Quoted passage
--- BEGIN ---

I have been - how shall I put this? - feeling like I've been drug through a knothole backward for more than a week now. (I got that last phrase from my husband; it was one of the ways he charmed me when we first met. See? I have hardly an original thought left in my body.) It started with a soft little drumbeat sound in my left ear the night we arrived in Arizona and gradually progressed to a full-on phlegm storm of epic proportions, complete with relentless, hacking cough, utter sleeplessness and the near-disappearance of my voice. The hale and hearty husband of a friend jovially boomed that my lungs were just cleaning themselves out now that I'm back from a year of breathing smutty air. "Ha ha," I said (though it came out sounding more like the driver's side door of my truck being closed when it needs a good dousing of WD-40). He might be right, though. In the late 60's, Flagstaff was reported to be the place where the last pure breath of fresh air on earth was breathed - I kid you not; look it up.

Regardless, since last Tuesday I've kept up with my work-from-home work, gotten the boy to the school bus stop, unpacked Lord-knows-how-many boxes, made pilgrimages to Wal-Mart and Safeway to re-stock our cupboards, taken a truck-load of junk to the dump (out with the old, you know) and dealt with the dreaded County to secure a permit for the impending wood stove install. Gee, I can't imagine why this gunk has continued to plague my lungs for over a week. I think I need some kind of superhero cape, though I'm not sure what letter should be sewn onto it.

--- END ---

To do
Quote the stretch of the post about the lingering cough from "Regardless, since last" through "sewn onto it.". The data that comes next has no connection to the post.

Data provided
--- BEGIN ---

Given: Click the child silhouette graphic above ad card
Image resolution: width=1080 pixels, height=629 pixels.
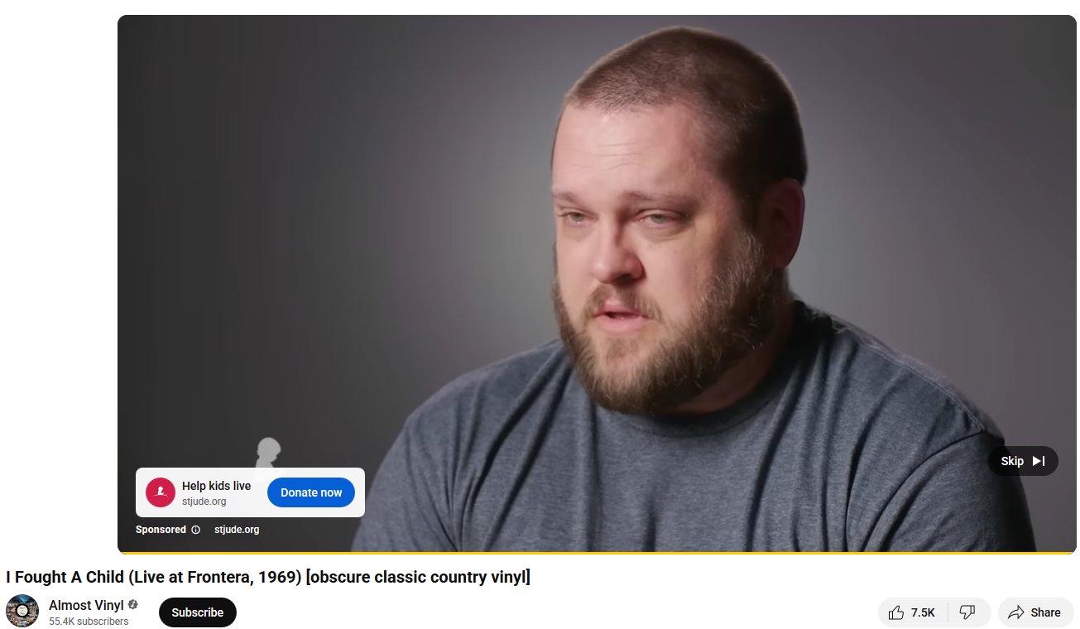Looking at the screenshot, I should pyautogui.click(x=268, y=454).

--- END ---

Expected output
Regardless, since last Tuesday I've kept up with my work-from-home work, gotten the boy to the school bus stop, unpacked Lord-knows-how-many boxes, made pilgrimages to Wal-Mart and Safeway to re-stock our cupboards, taken a truck-load of junk to the dump (out with the old, you know) and dealt with the dreaded County to secure a permit for the impending wood stove install. Gee, I can't imagine why this gunk has continued to plague my lungs for over a week. I think I need some kind of superhero cape, though I'm not sure what letter should be sewn onto it.